PROMPT: Please return each line of the listing exactly as given.

[[ RECORDS FOR PROCESSING, beginning ]]

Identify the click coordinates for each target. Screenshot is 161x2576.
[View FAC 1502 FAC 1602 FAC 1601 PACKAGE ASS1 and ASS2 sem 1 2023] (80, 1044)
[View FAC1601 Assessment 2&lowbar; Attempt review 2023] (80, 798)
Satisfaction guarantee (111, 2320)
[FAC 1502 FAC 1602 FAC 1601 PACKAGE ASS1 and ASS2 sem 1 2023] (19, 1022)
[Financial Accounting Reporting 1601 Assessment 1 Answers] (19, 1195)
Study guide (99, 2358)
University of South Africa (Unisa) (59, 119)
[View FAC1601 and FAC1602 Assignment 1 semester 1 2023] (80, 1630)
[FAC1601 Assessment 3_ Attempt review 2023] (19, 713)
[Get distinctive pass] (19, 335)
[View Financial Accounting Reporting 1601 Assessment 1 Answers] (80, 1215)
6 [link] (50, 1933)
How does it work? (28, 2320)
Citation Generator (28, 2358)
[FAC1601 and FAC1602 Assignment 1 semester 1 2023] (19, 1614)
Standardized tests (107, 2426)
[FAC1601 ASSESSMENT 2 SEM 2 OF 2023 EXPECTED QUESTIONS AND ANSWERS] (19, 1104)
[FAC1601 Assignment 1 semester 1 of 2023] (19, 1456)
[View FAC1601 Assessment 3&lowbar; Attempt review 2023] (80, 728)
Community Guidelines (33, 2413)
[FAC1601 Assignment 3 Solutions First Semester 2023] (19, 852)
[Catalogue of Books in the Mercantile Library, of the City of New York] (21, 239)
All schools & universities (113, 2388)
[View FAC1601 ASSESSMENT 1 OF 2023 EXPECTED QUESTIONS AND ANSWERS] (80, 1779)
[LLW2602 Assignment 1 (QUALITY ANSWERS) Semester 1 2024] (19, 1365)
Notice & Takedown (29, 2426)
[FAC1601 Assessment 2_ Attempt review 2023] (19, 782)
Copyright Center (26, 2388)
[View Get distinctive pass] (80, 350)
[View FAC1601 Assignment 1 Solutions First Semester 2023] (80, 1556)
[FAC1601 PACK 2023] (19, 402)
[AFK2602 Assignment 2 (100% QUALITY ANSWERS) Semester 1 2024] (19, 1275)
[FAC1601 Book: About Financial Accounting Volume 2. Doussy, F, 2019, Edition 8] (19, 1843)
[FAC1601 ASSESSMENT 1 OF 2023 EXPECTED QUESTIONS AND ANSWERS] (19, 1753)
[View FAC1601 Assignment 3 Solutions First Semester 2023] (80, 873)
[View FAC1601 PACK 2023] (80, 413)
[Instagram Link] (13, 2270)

[[ RECORDS FOR PROCESSING, end ]]

SOLUTION FOR THIS EXERCISE:
Identify the click coordinates for each target. Screenshot is 161x2576.
[View FAC 1502 FAC 1602 FAC 1601 PACKAGE ASS1 and ASS2 sem 1 2023] (80, 1044)
[View FAC1601 Assessment 2&lowbar; Attempt review 2023] (80, 798)
Satisfaction guarantee (111, 2320)
[FAC 1502 FAC 1602 FAC 1601 PACKAGE ASS1 and ASS2 sem 1 2023] (19, 1022)
[Financial Accounting Reporting 1601 Assessment 1 Answers] (19, 1195)
Study guide (99, 2358)
University of South Africa (Unisa) (59, 119)
[View FAC1601 and FAC1602 Assignment 1 semester 1 2023] (80, 1630)
[FAC1601 Assessment 3_ Attempt review 2023] (19, 713)
[Get distinctive pass] (19, 335)
[View Financial Accounting Reporting 1601 Assessment 1 Answers] (80, 1215)
6 [link] (50, 1933)
How does it work? (28, 2320)
Citation Generator (28, 2358)
[FAC1601 and FAC1602 Assignment 1 semester 1 2023] (19, 1614)
Standardized tests (107, 2426)
[FAC1601 ASSESSMENT 2 SEM 2 OF 2023 EXPECTED QUESTIONS AND ANSWERS] (19, 1104)
[FAC1601 Assignment 1 semester 1 of 2023] (19, 1456)
[View FAC1601 Assessment 3&lowbar; Attempt review 2023] (80, 728)
Community Guidelines (33, 2413)
[FAC1601 Assignment 3 Solutions First Semester 2023] (19, 852)
[Catalogue of Books in the Mercantile Library, of the City of New York] (21, 239)
All schools & universities (113, 2388)
[View FAC1601 ASSESSMENT 1 OF 2023 EXPECTED QUESTIONS AND ANSWERS] (80, 1779)
[LLW2602 Assignment 1 (QUALITY ANSWERS) Semester 1 2024] (19, 1365)
Notice & Takedown (29, 2426)
[FAC1601 Assessment 2_ Attempt review 2023] (19, 782)
Copyright Center (26, 2388)
[View Get distinctive pass] (80, 350)
[View FAC1601 Assignment 1 Solutions First Semester 2023] (80, 1556)
[FAC1601 PACK 2023] (19, 402)
[AFK2602 Assignment 2 (100% QUALITY ANSWERS) Semester 1 2024] (19, 1275)
[FAC1601 Book: About Financial Accounting Volume 2. Doussy, F, 2019, Edition 8] (19, 1843)
[FAC1601 ASSESSMENT 1 OF 2023 EXPECTED QUESTIONS AND ANSWERS] (19, 1753)
[View FAC1601 Assignment 3 Solutions First Semester 2023] (80, 873)
[View FAC1601 PACK 2023] (80, 413)
[Instagram Link] (13, 2270)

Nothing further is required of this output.